We (in the industry of medical device risk management) use the term "multiply" liberally, and (almost always) only as shorthand to indicate that there are "multiple" factors that contribute to an occurrence of HARM. It is common that an actual "multiplication" of P1 and P2 ratings (along with ratings of Severity) appear in Risk Analyses, but those ratings are established by policy and do not typically represent a precise measurement with well-established uncertainties.

For medical devices, it would be unusual to have precise measurements for all the circumstances where we need assessments of P1 and P2, and practically it would be futile to try to establish them given the wide variability in humans (and medical device design possibilities). Typically there are simply broad (integer) ratings of P1, P2 established such that ordinal values of the ratings offers the ability to make a quick, broad assessment of the relative value of the probabilities and is not meant to be a precise estimate. It is common to use five ordinal ratings for P1 and P2 (and Severity), I believe this is the practice because "only three" implies a little too much simplicity (a la Goldilocks and the Three Bears) and "more than five" invites too much effort to categorize by degree.

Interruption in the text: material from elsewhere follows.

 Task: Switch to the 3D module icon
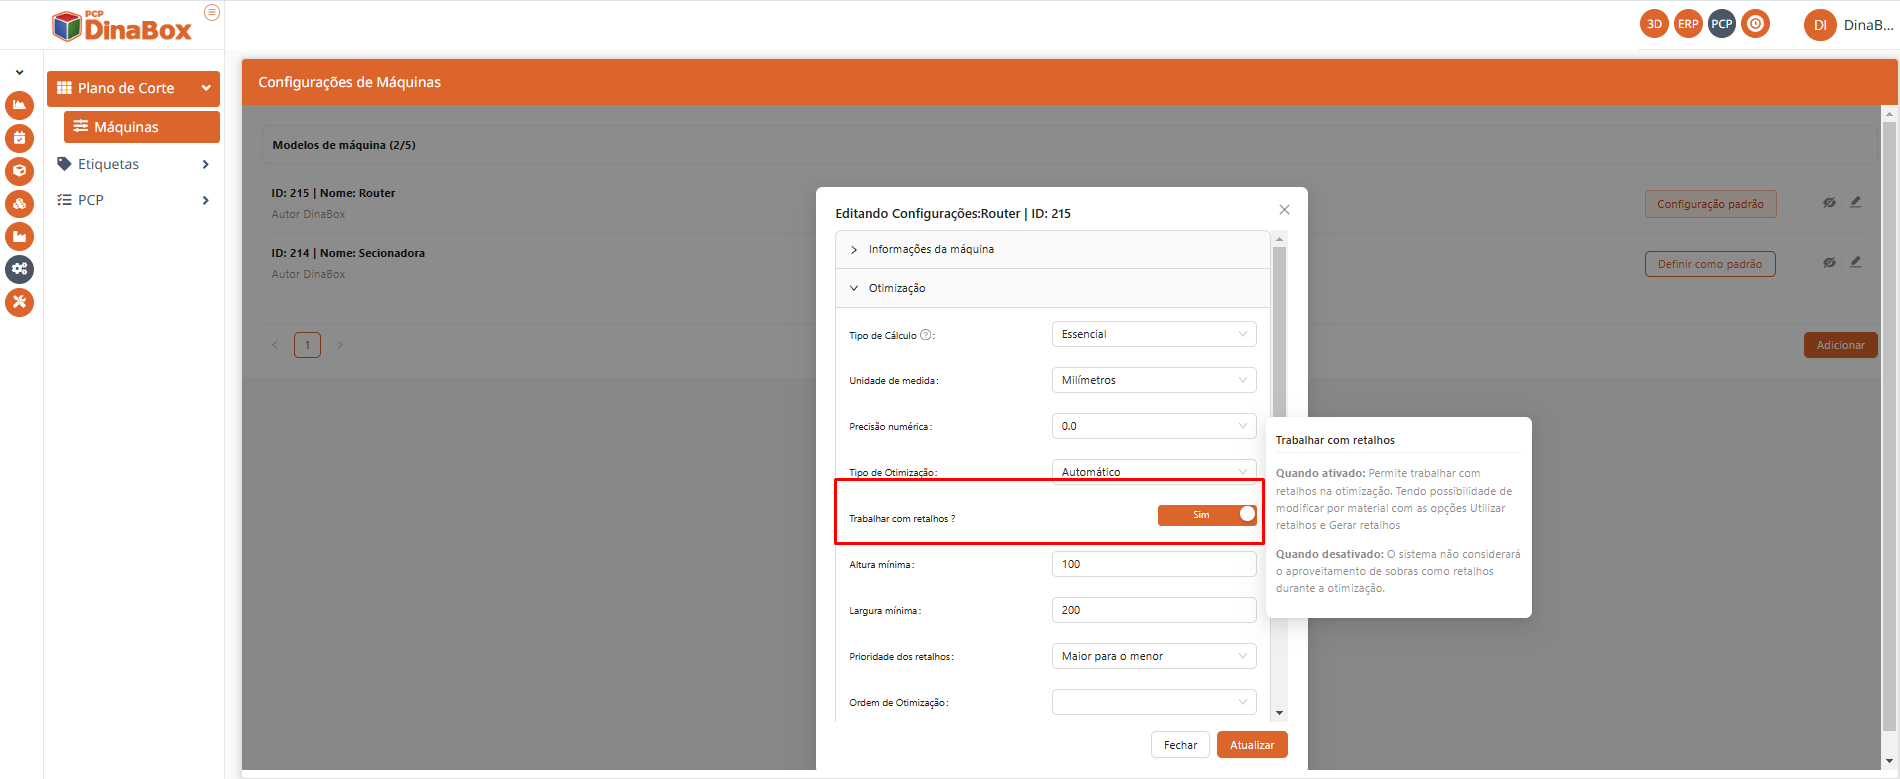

For example, depending on the nature of the device, and the context of use, ratings can be established as appropriate...


In my experience, with my personal biases, I can see a "powers of ten" difference between 0.01% and 0.10%... and with more direct experience I might be swayed that there was a meaningful enough difference between 0.01% and 0.05% or 0.05% and 0.10% using a different power scale (than 'powers of 10') so understand I am not passing judgement on these divisions, just on the implied precision.

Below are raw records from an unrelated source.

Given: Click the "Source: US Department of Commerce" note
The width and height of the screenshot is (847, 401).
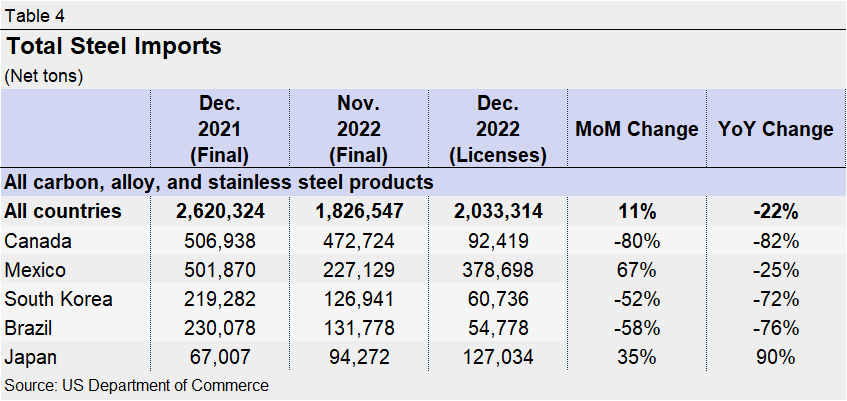Looking at the screenshot, I should [x=136, y=385].
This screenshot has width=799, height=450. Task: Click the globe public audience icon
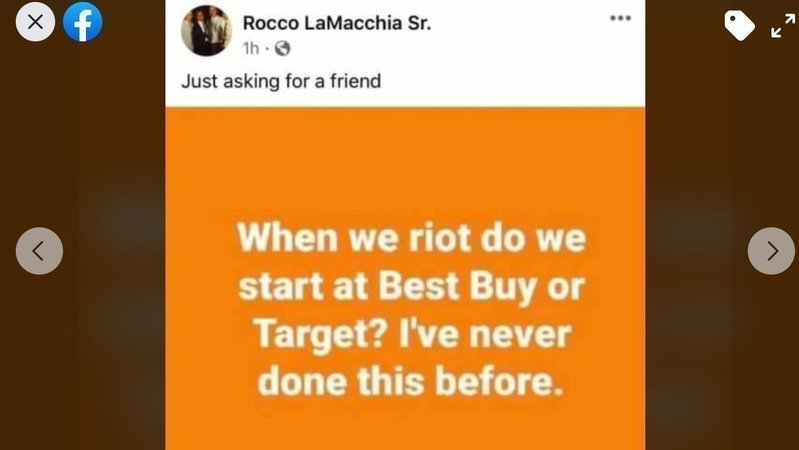(282, 48)
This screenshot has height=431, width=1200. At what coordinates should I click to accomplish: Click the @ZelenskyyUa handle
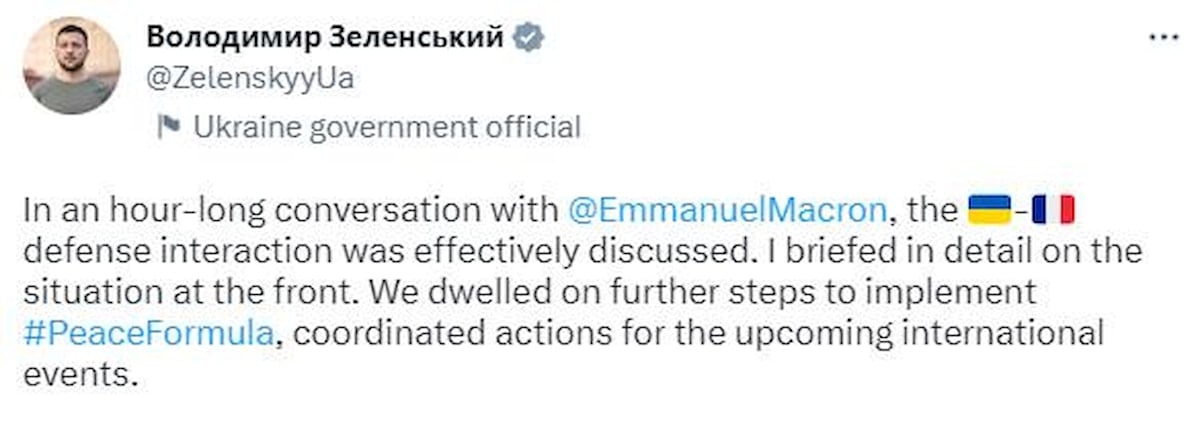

Taking three ordinal values can only be used but there have to have some estimation criteria related to that?

how would you be estimating the P1 (pre risk and post control values)?
 

Tidge

Trusted Information Resource
how would you be estimating the P1 (pre risk and post control values)?

In my opinion, one of the clever and beautiful requirements of the "reduce all risks" paradigm is that it has the effect (or should) of requiring OE post-controls that firmly establish the state-of-knowledge of the post-control risks, which means (to me, anyway) that it is not necessary to fret about the values of the pre-control assessments... assuming that the process is to verify the state of those risks even if you don't put controls in place. In my mind this is like (pre-controls) assigning a poor rating because the error bars (uncertainty) is large, even if the expected value is small and then assigning an improved value because some experiment or analysis was done to shrink the size of the error bars.

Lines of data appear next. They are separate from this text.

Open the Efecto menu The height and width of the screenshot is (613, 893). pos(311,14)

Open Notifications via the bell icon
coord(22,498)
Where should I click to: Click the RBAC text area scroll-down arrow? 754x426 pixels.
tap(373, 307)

One of the reasons folks have a high-level document like a Hazard Analysis supported by FMEA is because within an FMEA it is possible to do more quantitative analyses for specific failure modes (which are easy to associate with P1 "probability an event leads to a hazardous situation", IMO). The HA is generally making more subjective assessments, supported by FMEA data (often multiple relevant lines of FMEA for any given risk) and explained in the HA's Risk Control Option Analysis.
 

Wade Wang

Registered
P1 is the "probability of Hazardous Situation"? How do you get the number for probability? Except it may be from the ISO/TR 24971:2020 Table 5. How to explain the number for probability while the third party auditor asks me?